Para MPF, novo Tribunal do Júri deve ser realizado quando houver absolvição de réu contrária às provas dos autos

No caso concreto, réu foi absolvido com base no quesito genérico por alegar legítima defesa, mas essa hipótese não condiz com os fatos

Foto dos prédios da procuradoria-geral em brasília. à frente há pés de ipê roxo à frente.
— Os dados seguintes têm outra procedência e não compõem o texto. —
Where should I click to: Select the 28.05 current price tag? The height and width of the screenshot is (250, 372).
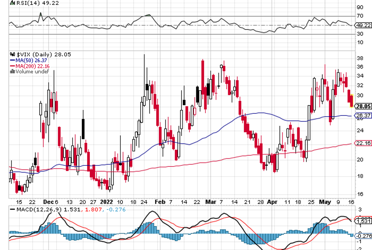[363, 106]
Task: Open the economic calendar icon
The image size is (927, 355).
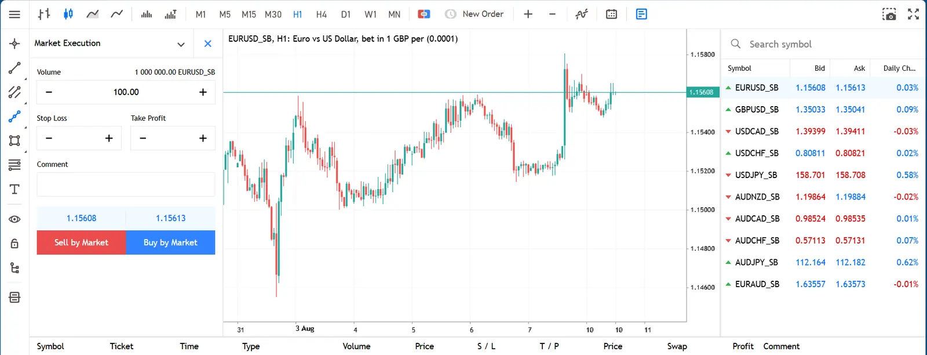Action: (x=611, y=14)
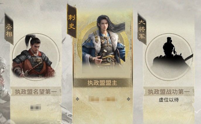Click swirl ornament ending 执政盟名望第一 bar

tap(59, 91)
Foto: Antonio Augusto/Secom/MPF

O Ministério Público Federal (MPF) defende a validade da anulação de decisões do Tribunal do Júri que absolveram o réu, mas que tenham sido totalmente contrárias às provas contidas nos autos. O posicionamento do órgão ministerial foi manifestado em parecer ao Superior Tribunal de Justiça (STJ), nos autos do Recurso Especial 2.018.406. O MPF alega que a medida é legal, ainda que os jurados tenham atendido ao quesito genérico da absolvição. No caso concreto, a defesa do réu – um policial militar acusado de tentativa de homicídio – alegou legítima defesa e estrito cumprimento do dever legal.

A decisão do Tribunal do Júri foi alvo de questionamento pelo Ministério Público do Estado do Pará (MPPA) e pelo assistente de acusação, que entraram com recursos de apelação requerendo a anulação do julgamento. O acórdão do Tribunal de Justiça do Pará (TJPA), que se tornou objeto do recurso especial em análise, acatou o pedido dos requerentes e determinou, ainda, a criação de um novo júri. Segundo a decisão, a principal tese da defesa – de que a vítima carregaria uma arma de fogo – não foi comprovada no curso do processo.
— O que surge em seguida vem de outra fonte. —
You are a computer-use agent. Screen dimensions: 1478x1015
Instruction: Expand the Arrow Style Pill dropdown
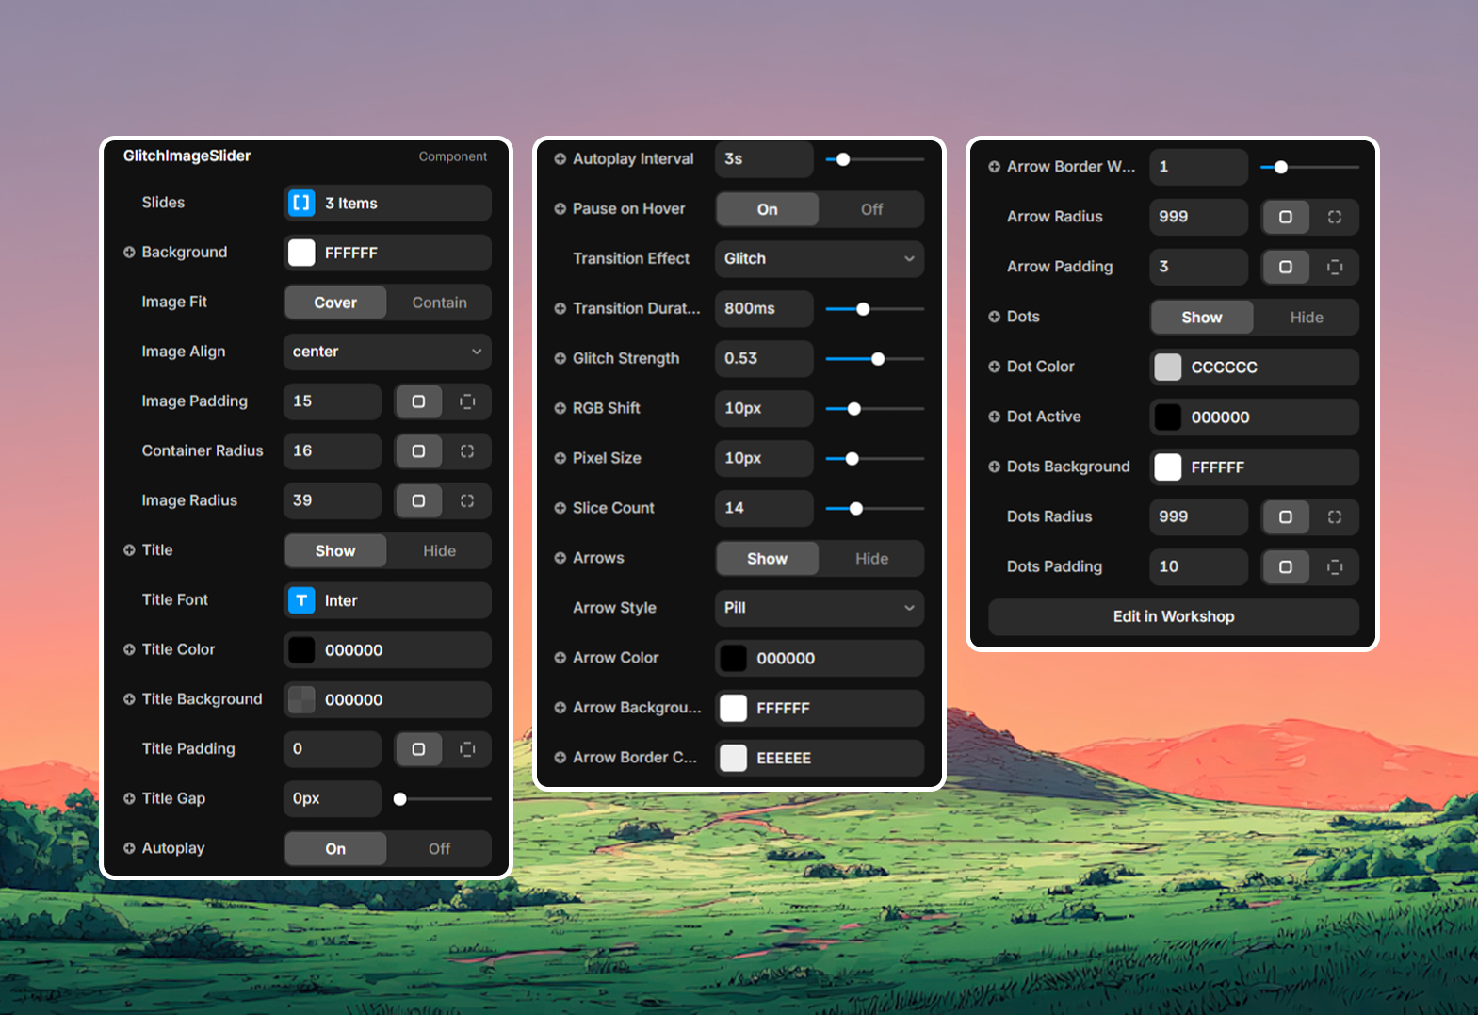coord(819,608)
A manifestação do MPF aponta que a controvérsia está relacionada à possibilidade de o TJPA, diante da soberania dos vereditos do Tribunal do Júri, determinar a realização de um novo julgamento em resposta a recurso que foi contrário à absolvição com base no quesito genérico. Essa condição está amparada no Código de Processo Penal, e permite que o réu seja absolvido simplesmente com base na convicção íntima do jurado, por razões supralegais, humanitárias ou por clemência.

Na avaliação da subprocuradora-geral da República Eliane Recena, que assina o parecer, as alegações do réu estão isoladas nos autos e não há provas que possam legitimá-las. “A defesa não trouxe aos autos qualquer comprovação de suas alegações de que a vítima trazia consigo um revólver e de que tenha apontado para o réu, fazendo com que este efetuasse disparos em sua direção. Ademais, as testemunhas ouvidas em Juízo nos dão conta do contrário, ou seja, de que a vítima trazia consigo apenas cadernos e livros dentro de uma mochila que carregava nas costas”, afirma na manifestação.

Legitimidade – No parecer, Eliane Recena reconhece que existem algumas decisões do Supremo Tribunal Federal (STF) – no sentido de não permitir a anulação do julgamento do Tribunal do Júri nos casos de absolvição por clemência. Inclusive, já foi reconhecida a repercussão geral da questão (Tema 1.087), ainda pendente de julgamento pela Corte Suprema.

No entanto, a subprocuradora-geral esclarece que “havendo absolvição manifesta e declaradamente contrária à prova dos autos, o Ministério Público possui, sim, legitimidade para interpor recurso de apelação, questionando esse julgamento”. A medida pretende, apenas, que um novo julgamento seja realizado sem que seja admitida uma segunda apelação pelo mesmo fundamento.

A soberania dos vereditos do Tribunal do Júri, na avaliação de Recena, não deve ser interpretada para permitir decisões “absolutamente dissociadas” do que foi apurado no processo, sob o risco de decisões arbitrárias deturparem esse princípio. “A absolvição do réu pelos jurados, ainda que o seja por clemência, que nem foi o caso dos autos, constitui decisão sobre a qual é possível o controle jurisdicional o que, diga-se de passagem, possui inclusive fundamento constitucional”, ressalta.